Tuesday, March 10, 2009

Wake up WA State voters; you're property taxes can be UNFAIRLY raised now!!

Revisiting an old salty wound in the unjust category:

It was certainly a "backdoor" manner in which HJR 4204 reversed the "supermajority vote" requirement for raising property taxes. How can you vote to change a supermajority requirement using a vote that only requires a “simple majority”?! It would've been perfectly reasonable/acceptable if a supermajority vote had been used to overturn the supermajority requirement but being able to use the “lower” (simple majority) requirement to change the "higher" requirement should seem seriously wrong to all voters.

It boils down to a flawed loophole that allows for "all" amendments to the constitution to need a simple majority vote (without regard to what the amendment actually changes). I.e. the law fails to take into account the rare times that a vote would actually be dealing with a change that impacts an established voting "percentage" requirement as opposed to an amendment that had nothing to do with voting percentages. This needs to be addressed as well.

A big reason it "passed" (cough, cough) is simply because 1) so many people voting for it knew they weren't directly impacted (i.e. renters and people living with relatives) by property tax school levies and they just like "the idea" of their schools getting more money and 2) An innocent mistake whereas many people don't understand why (in certain situations) a supermajority should be required iot make it a truly fair vote.

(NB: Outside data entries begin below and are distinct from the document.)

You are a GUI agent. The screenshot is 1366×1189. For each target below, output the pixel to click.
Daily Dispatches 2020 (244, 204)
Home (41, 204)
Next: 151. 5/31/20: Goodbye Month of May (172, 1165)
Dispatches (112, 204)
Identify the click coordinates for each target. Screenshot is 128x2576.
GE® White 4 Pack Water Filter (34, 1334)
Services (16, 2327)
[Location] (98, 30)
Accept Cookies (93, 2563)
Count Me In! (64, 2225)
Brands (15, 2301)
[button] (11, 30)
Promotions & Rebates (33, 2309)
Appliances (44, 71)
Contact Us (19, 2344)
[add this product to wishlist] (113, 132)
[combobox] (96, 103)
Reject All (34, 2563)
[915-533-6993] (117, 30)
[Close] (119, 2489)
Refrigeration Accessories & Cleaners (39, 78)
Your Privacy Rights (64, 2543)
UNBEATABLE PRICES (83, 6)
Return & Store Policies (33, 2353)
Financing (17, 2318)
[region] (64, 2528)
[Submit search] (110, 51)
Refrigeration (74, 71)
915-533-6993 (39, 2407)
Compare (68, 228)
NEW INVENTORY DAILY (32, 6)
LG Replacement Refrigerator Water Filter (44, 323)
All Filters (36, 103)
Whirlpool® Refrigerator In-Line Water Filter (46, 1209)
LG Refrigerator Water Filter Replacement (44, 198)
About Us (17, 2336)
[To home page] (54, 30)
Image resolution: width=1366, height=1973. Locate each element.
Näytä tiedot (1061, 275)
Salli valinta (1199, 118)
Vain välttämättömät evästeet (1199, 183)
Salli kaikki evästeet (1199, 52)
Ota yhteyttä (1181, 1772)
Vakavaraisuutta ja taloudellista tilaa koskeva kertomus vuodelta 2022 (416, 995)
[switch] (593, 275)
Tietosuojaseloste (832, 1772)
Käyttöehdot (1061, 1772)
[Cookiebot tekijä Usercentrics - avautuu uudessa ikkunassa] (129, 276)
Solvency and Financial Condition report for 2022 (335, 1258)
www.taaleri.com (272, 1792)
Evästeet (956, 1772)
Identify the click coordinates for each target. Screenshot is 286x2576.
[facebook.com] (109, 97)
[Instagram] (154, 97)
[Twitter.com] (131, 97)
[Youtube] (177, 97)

In fact, ANY vote that allows people to participate who aren't directly impacted (financially) should require a supermajority in order to simply help to make up for allowing a large number of people to vote for something (like property tax levies) who are aren't even affected by it (i.e. non property owners voting to raise taxes on someone else). However, if property owners were the only people allowed to vote on issues related to property taxes then a simple majority vote would be perfectly appropriate and fair.

**To the people who voted for 4204: It's like saying it would be alright to let the residents of Oregon vote alongside WA residents on a piece of legislation to raise Washington's sales tax to 12% and using a simple majority vote to do it. I doubt they'd be ok with that...

Read on if you're interested in an expanded explanation of why the supermajority vote is necessary to make it a "fair" vote...

Examples: Assume 100 people are voting on a tax tied to property values:
--Abbreviations & colors used below: Levy Payer (LP), Non-Levy Payer (NLP)

1) "If" all 100 are LPs= The vote should require 51 votes to pass (The basic Simple Majority).

2) However, if the 100 consisted of 55 LPs & 45 NLPs the vote needs to be a supermajority. Here's why: To get a simple majority of LPs you need at least 28 to vote for the tax (28/55). The problem is that with the introduction of the 45 NLP voters, who aren't directly impacted, you've created a flawed vote. Flawed because you could get passage with as little as 6 LPs and 45NLPs voting yes (6+45=51%). That would pass the tax with only 11% (6/55=11%) support from the people who'd actually pay the tax!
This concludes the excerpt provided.